+++ Page text +++

According to the Omaha World-Herald, Teri Pallat was charged with first-degree harassment -- an aggravated misdemeanor punishable by up to two years in prison -- and making terroristic threats -- a felony that carries a maximum sentence of five years.

Pallat reportedly was sounding off on her 16-year-old daughter's Facebook page about bullying directed at her 15-year-old son, which Pallat said began in September of 2012.

The Lewis Central High School administration, she wrote, "has done nothing about it."

The mother claims that her son suffered a head injury in a September 2012 hazing incident and subsequently developed epilepsy.

Council Bluffs police told the World-Herald that the Facebook post in question read, "And they asked why do people shoot up schools, well this is exactly why and when our son does it cause I know he will have nobody to blame but the administration and I promise everyone he will only get the ones that caused this. He is an excellent marks men.”

Pallat told the paper that she has struggled to get school officials to take the targeting of her son seriously.

“They (Lewis Central administrators) say nothing has been caught on camera and my son, who has epilepsy, needs to file better reports," she said.

+++ Supplied entries +++

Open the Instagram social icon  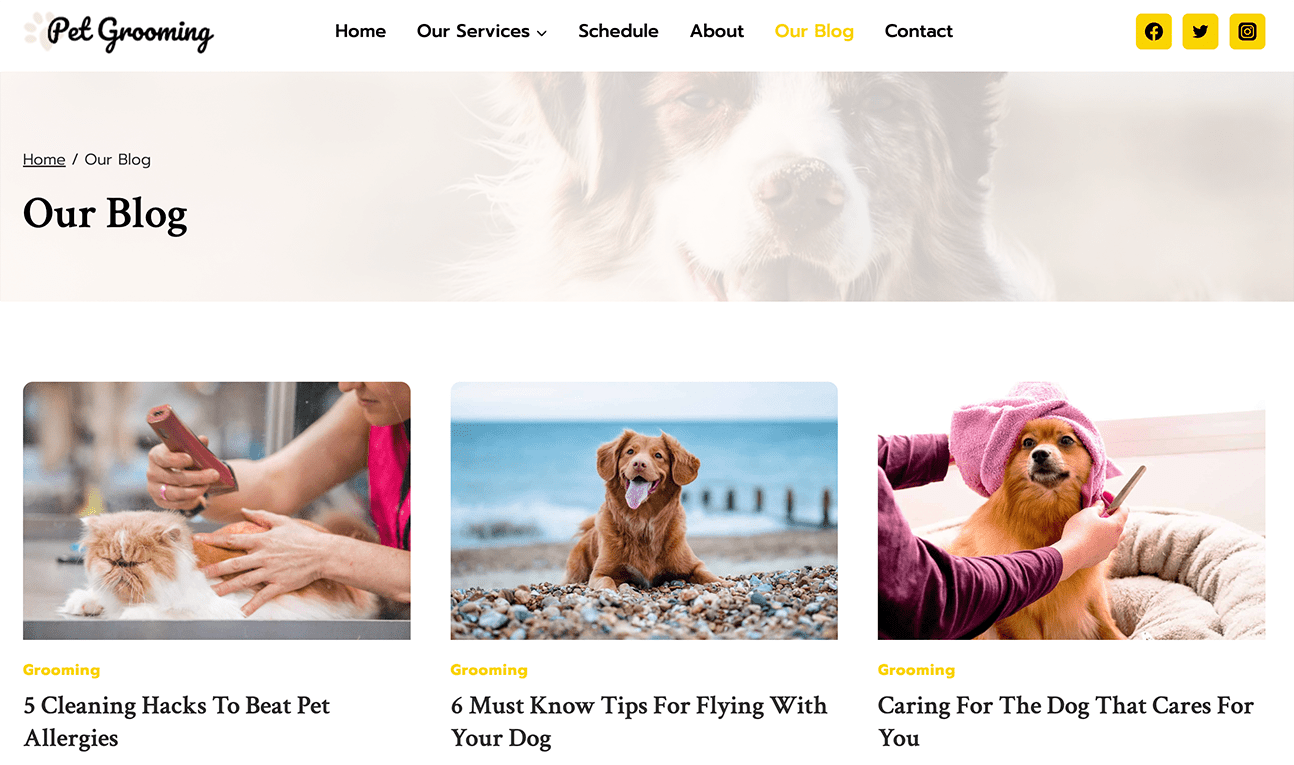(x=1247, y=31)

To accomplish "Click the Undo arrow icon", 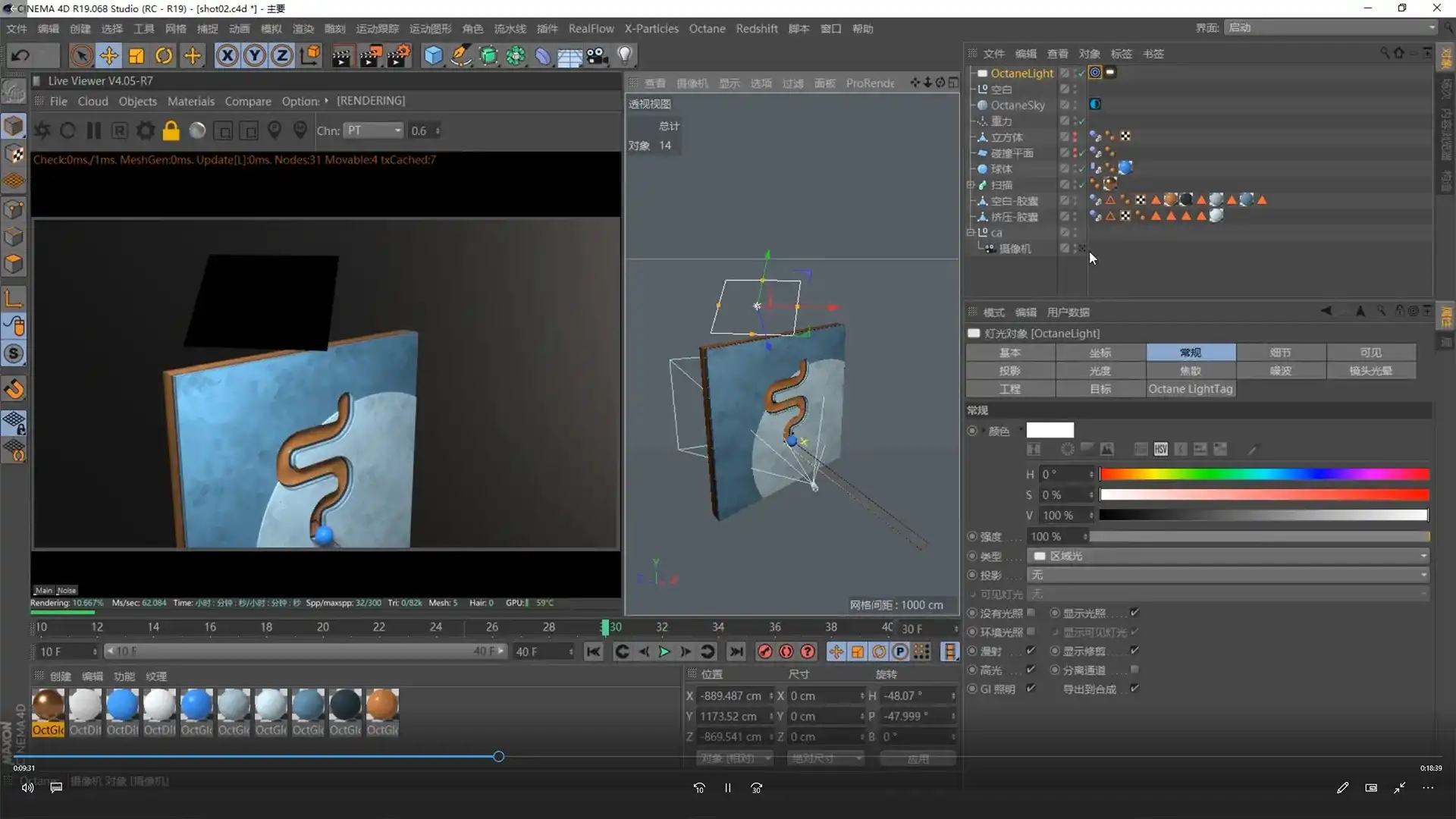I will tap(20, 55).
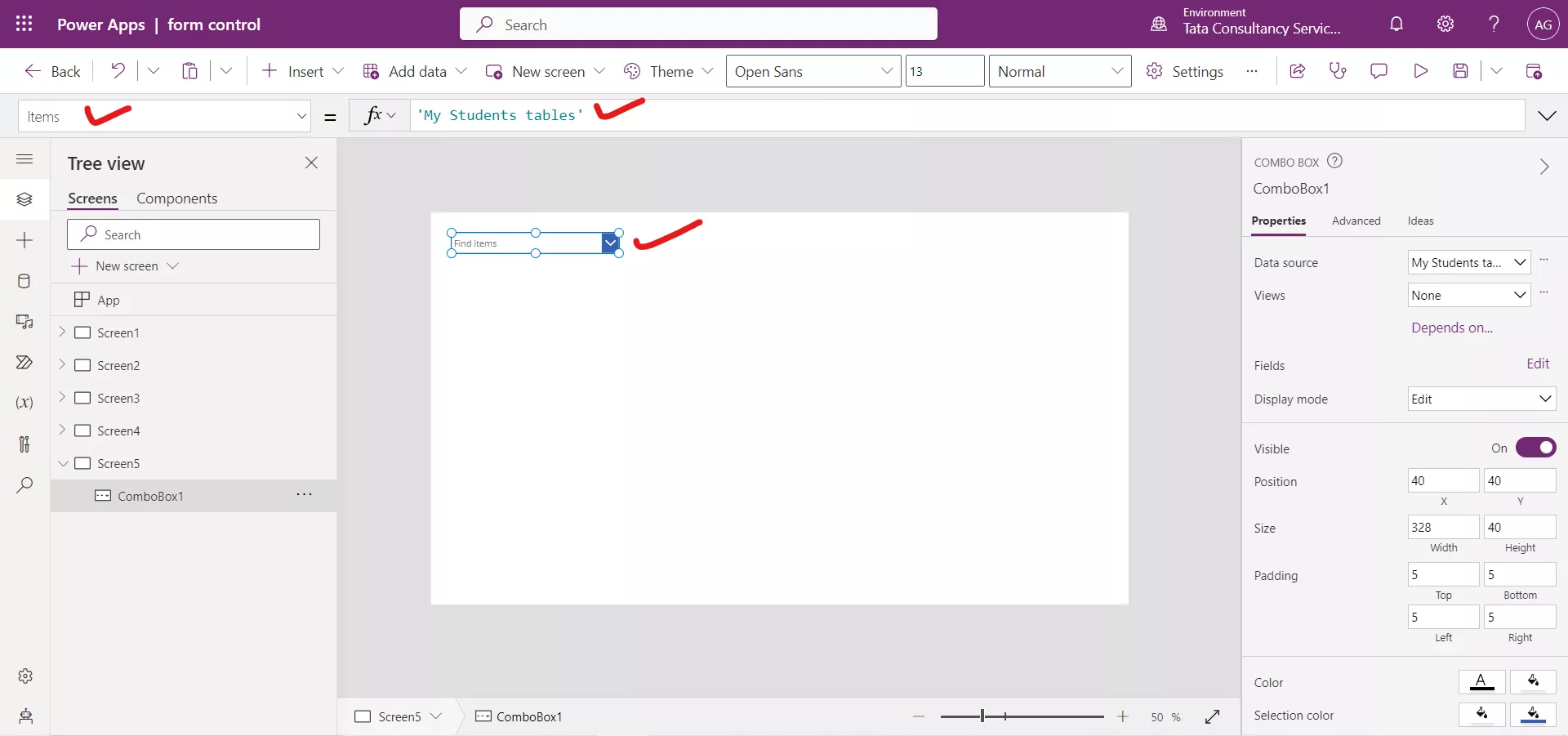Open the Power Automate panel
This screenshot has height=736, width=1568.
(x=24, y=363)
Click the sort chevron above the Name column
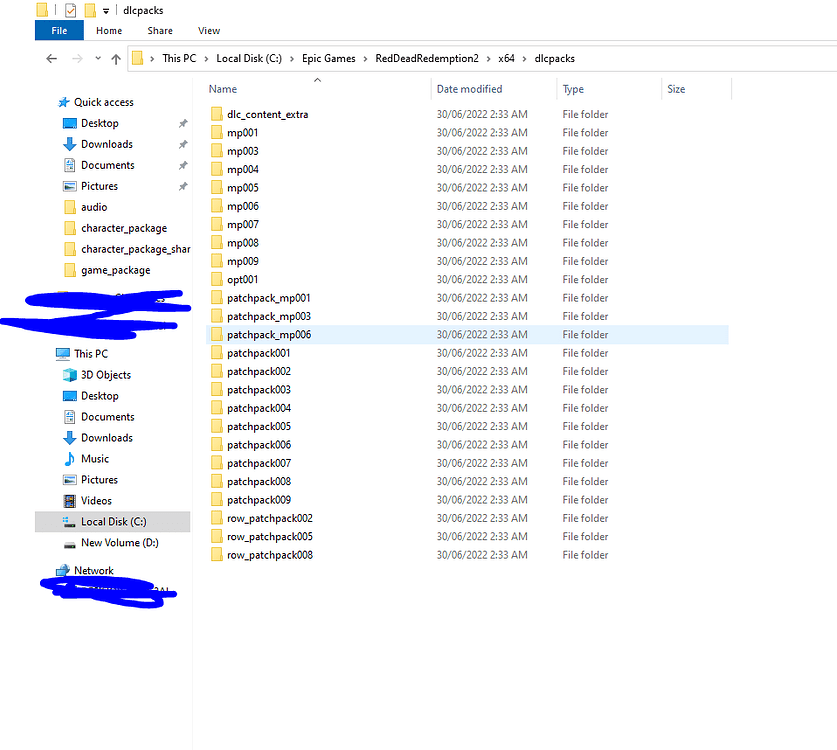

+++

** Tasks for this exercise **
• 1. Answer these questions using the news text about Teri Pallat:
(a) Which charge against Pallat is a felony, and what is its maximum sentence?
(b) On whose Facebook page was Pallat reportedly posting?
(c) According to Pallat, what do Lewis Central administrators say has not happened?
• 2. Write a few more sentences continuing the news text about Teri Pallat.
The lines recorded above play no part in what comes next.

** Results for each task **
• 1.
(a) Making terroristic threats, which carries a maximum sentence of five years.
(b) Her 16-year-old daughter's Facebook page.
(c) Nothing has been caught on camera.

• 2.
The boy has been suspended from school until the matter of the threats is settled.

School principal Joel Beyenhof said that officials at Lewis Central have tried to verify Pallat's claims that her son is being bullied, but that thorough investigations take time.

“We look into any complaint as thoroughly as possible,'' he told the World-Herald's Jay Winthrow. “We take bullying very seriously."

Beyenhof said he understands the frustrations parents can feel with the investigation process, but that what Pallat did was "completely unacceptable."

Pottawattamie County Attorney Matt Wilber said, "I don't know if it's possible to overreact in these situations. This isn't like pulling a fire alarm in school. It's absolutely essential that we take this very seriously."